═══ INFORMATION SUPPLIED

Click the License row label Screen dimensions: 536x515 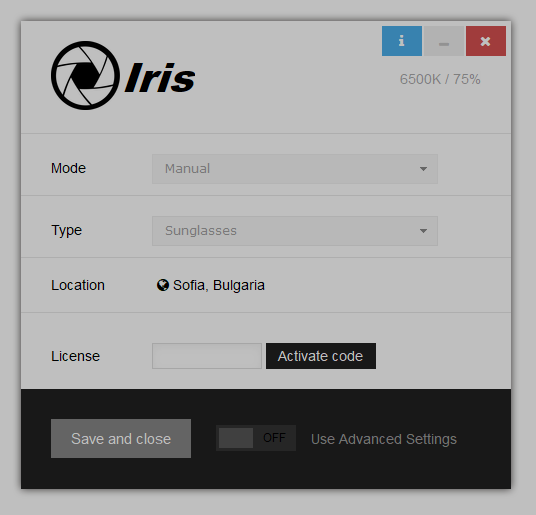(x=76, y=356)
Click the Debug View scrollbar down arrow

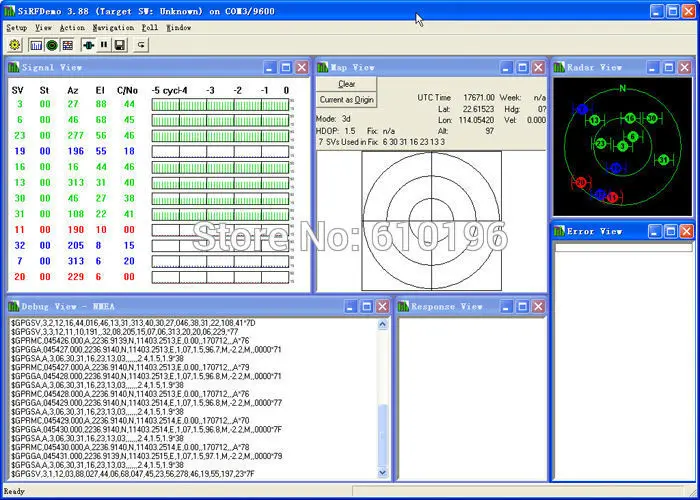383,472

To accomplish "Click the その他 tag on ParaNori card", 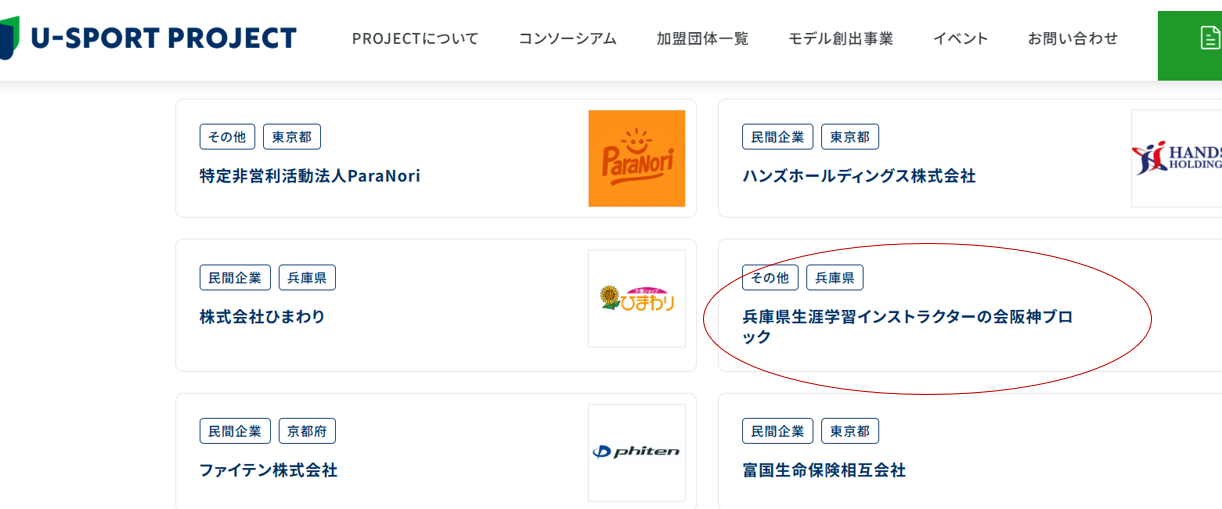I will pyautogui.click(x=227, y=137).
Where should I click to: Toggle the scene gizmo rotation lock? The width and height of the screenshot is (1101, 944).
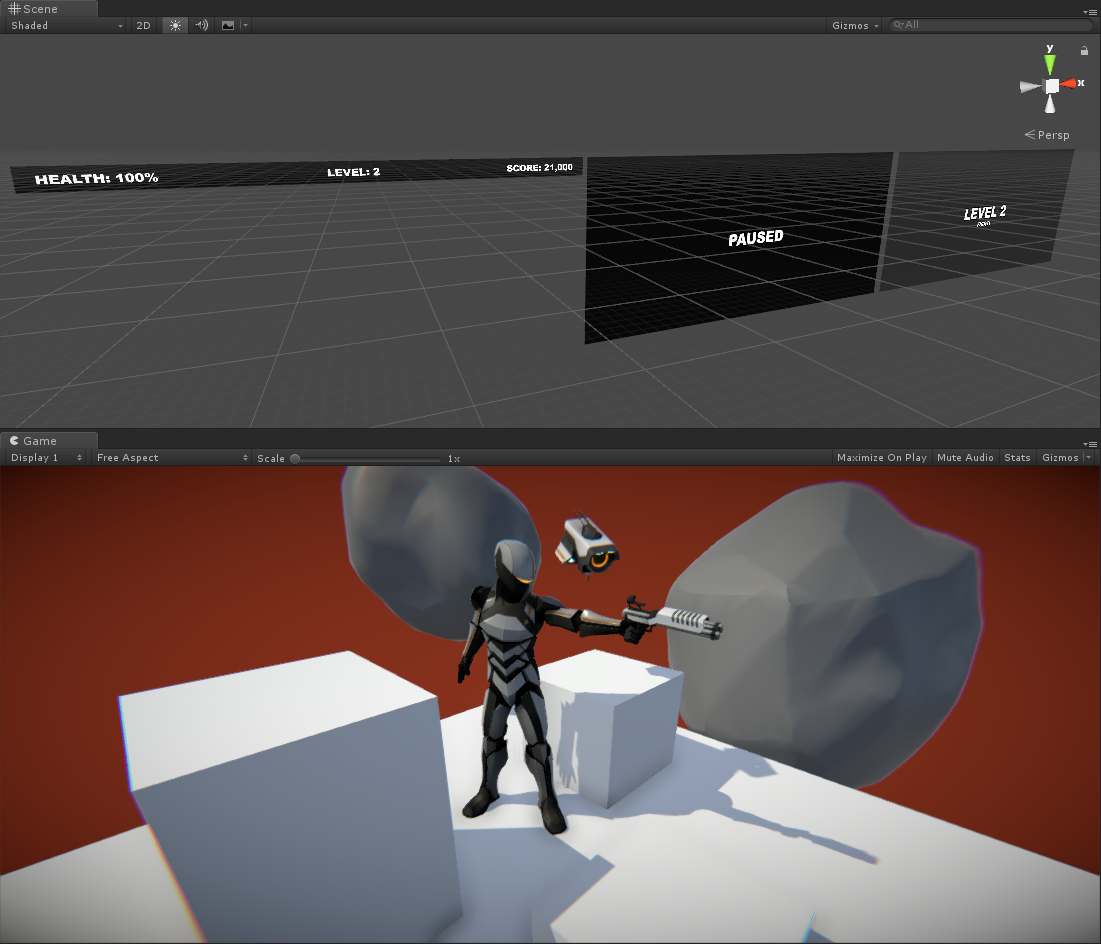click(x=1084, y=50)
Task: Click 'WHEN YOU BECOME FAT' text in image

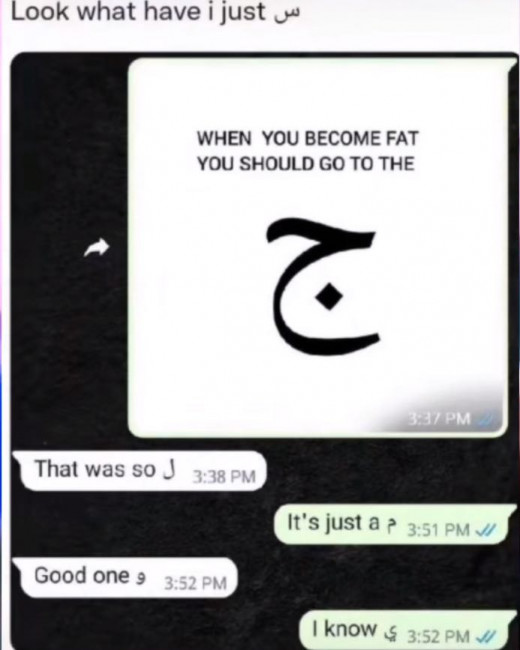Action: (307, 138)
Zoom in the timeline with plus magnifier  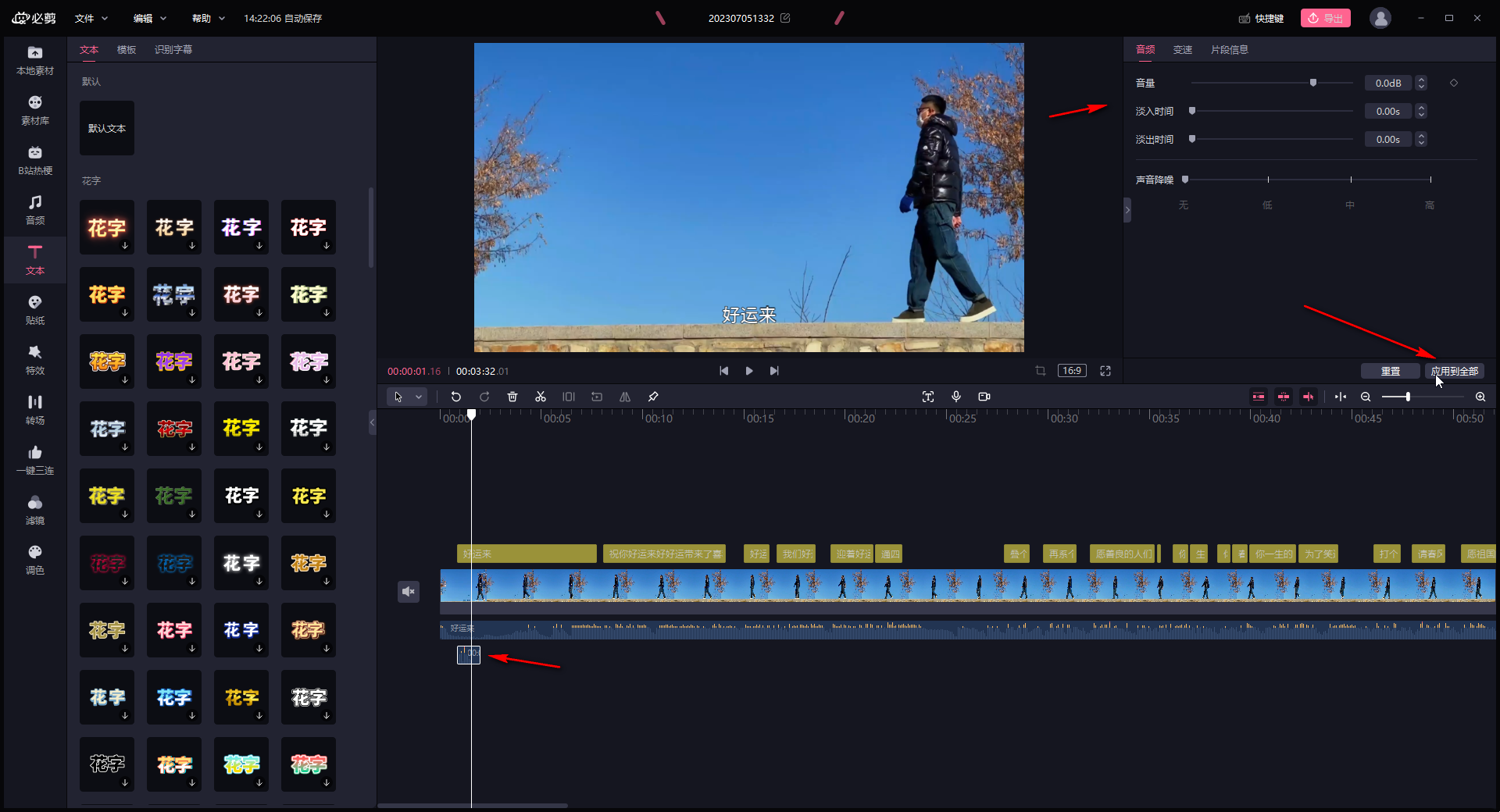click(1480, 397)
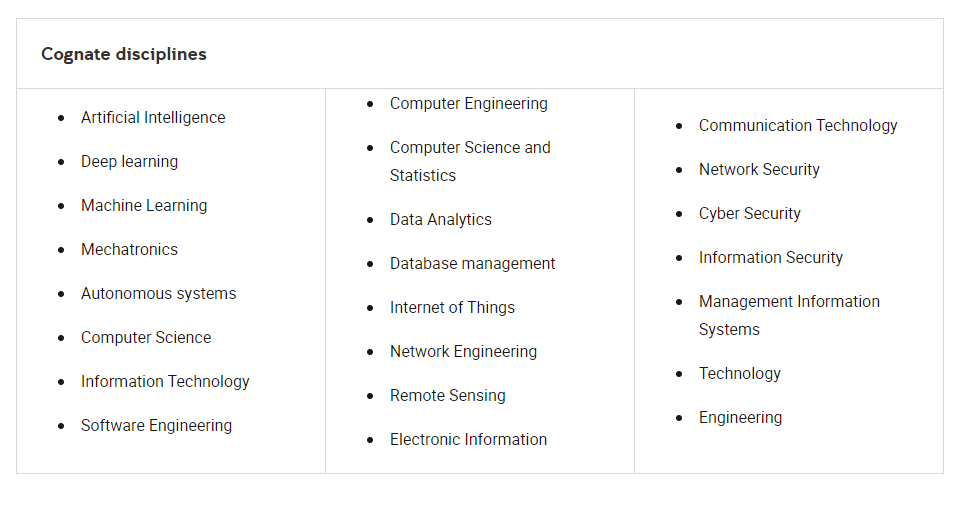
Task: Click the Cyber Security entry
Action: (x=749, y=214)
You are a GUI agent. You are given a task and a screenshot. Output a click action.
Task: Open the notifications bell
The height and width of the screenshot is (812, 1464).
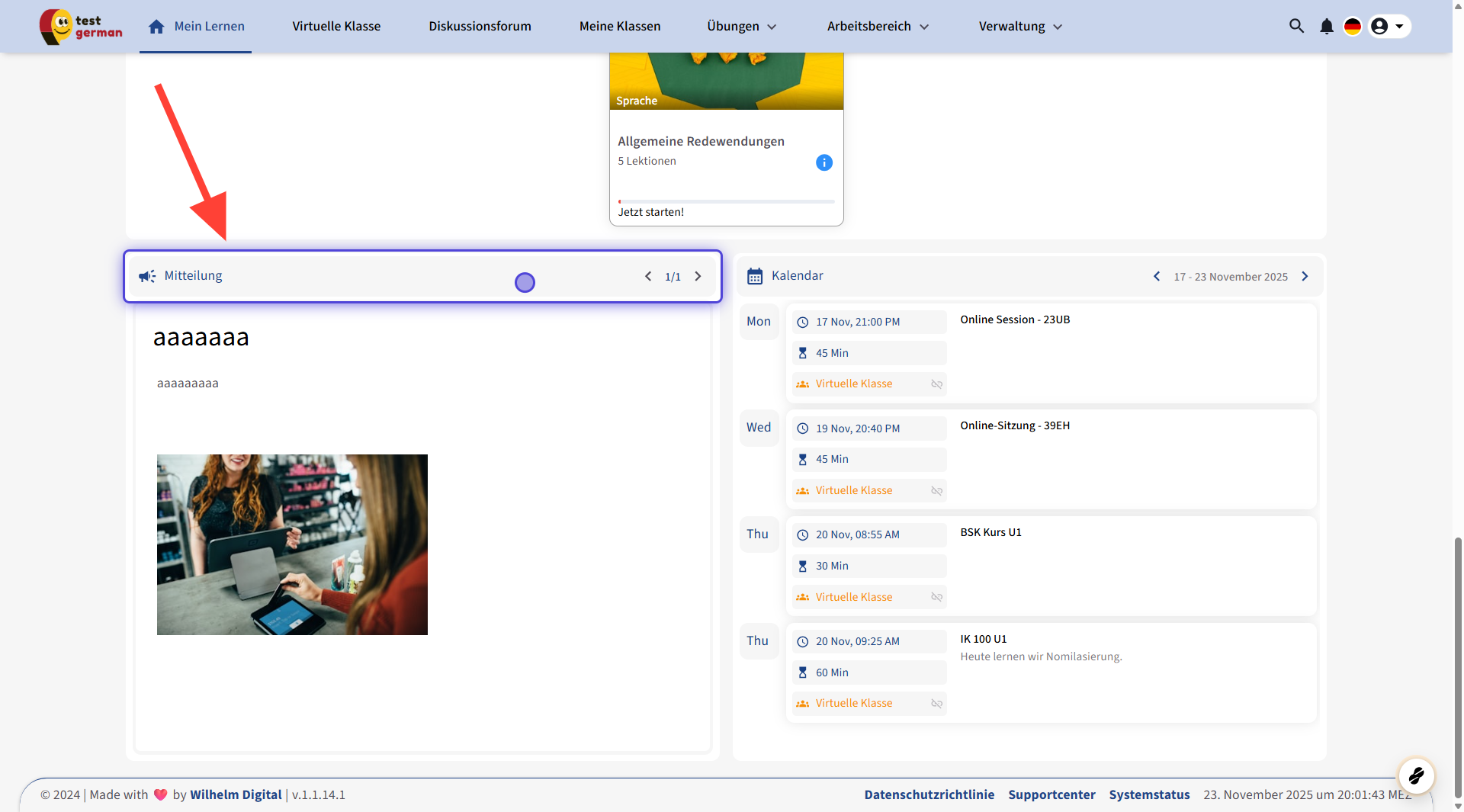[x=1327, y=27]

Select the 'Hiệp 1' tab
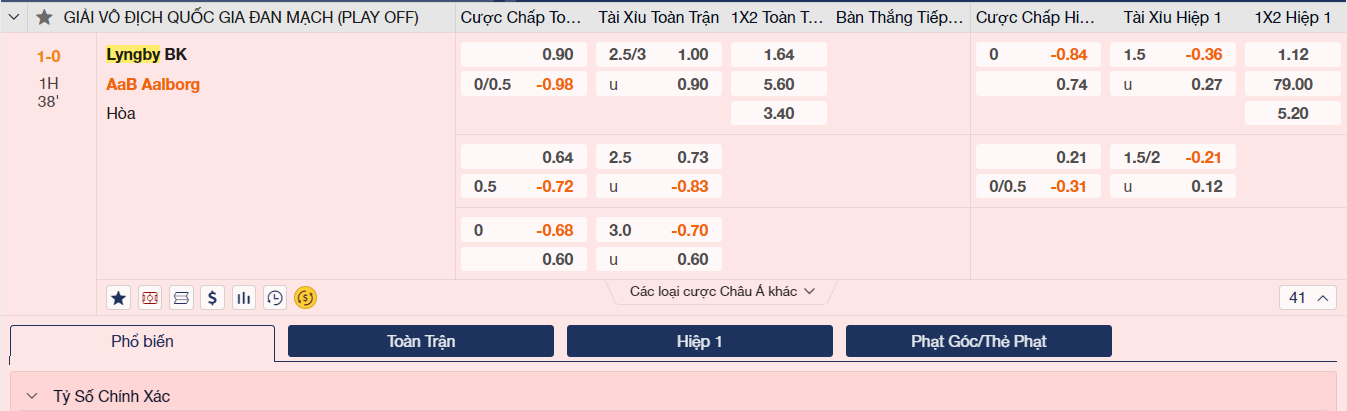pyautogui.click(x=699, y=341)
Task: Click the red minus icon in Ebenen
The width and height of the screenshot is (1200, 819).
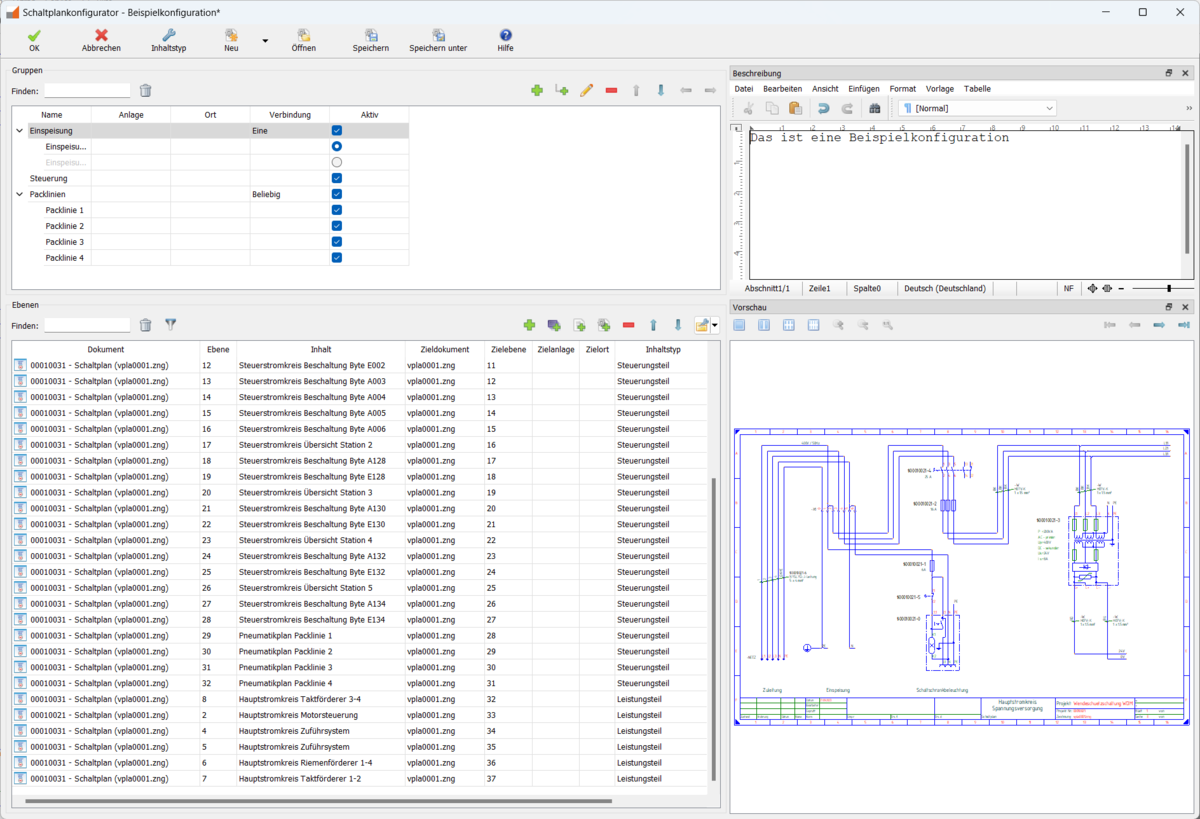Action: point(628,325)
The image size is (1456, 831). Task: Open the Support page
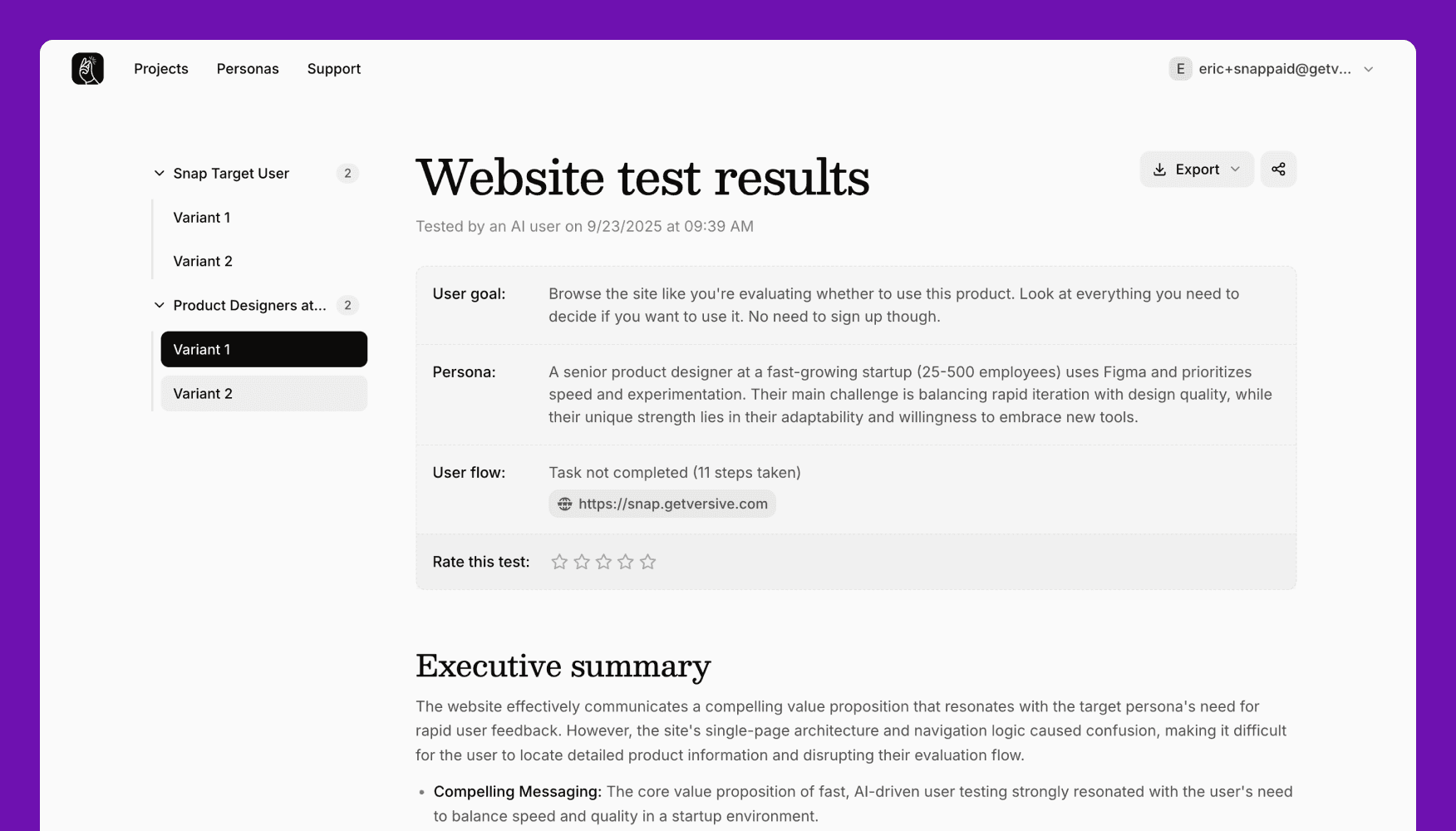click(x=334, y=69)
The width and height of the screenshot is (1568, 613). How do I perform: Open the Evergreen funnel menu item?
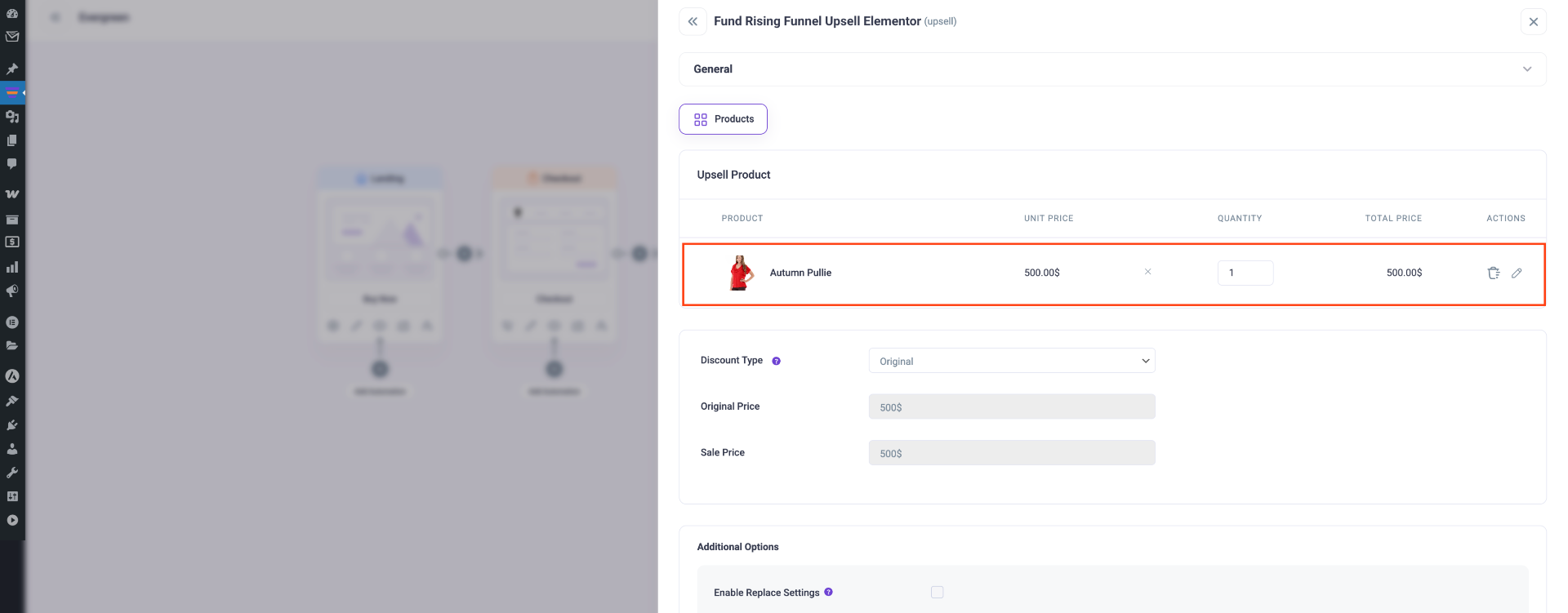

══════

## HOW TO COMPLETE THIS TASK
Pictures stay out. Return exactly the lines from the one with "The image size" through the last line of the data.

## ANSWER BOX
The image size is (1456, 831). Task: Open the Support page
click(x=334, y=69)
The width and height of the screenshot is (1568, 613). How do I perform: Open the Evergreen funnel menu item?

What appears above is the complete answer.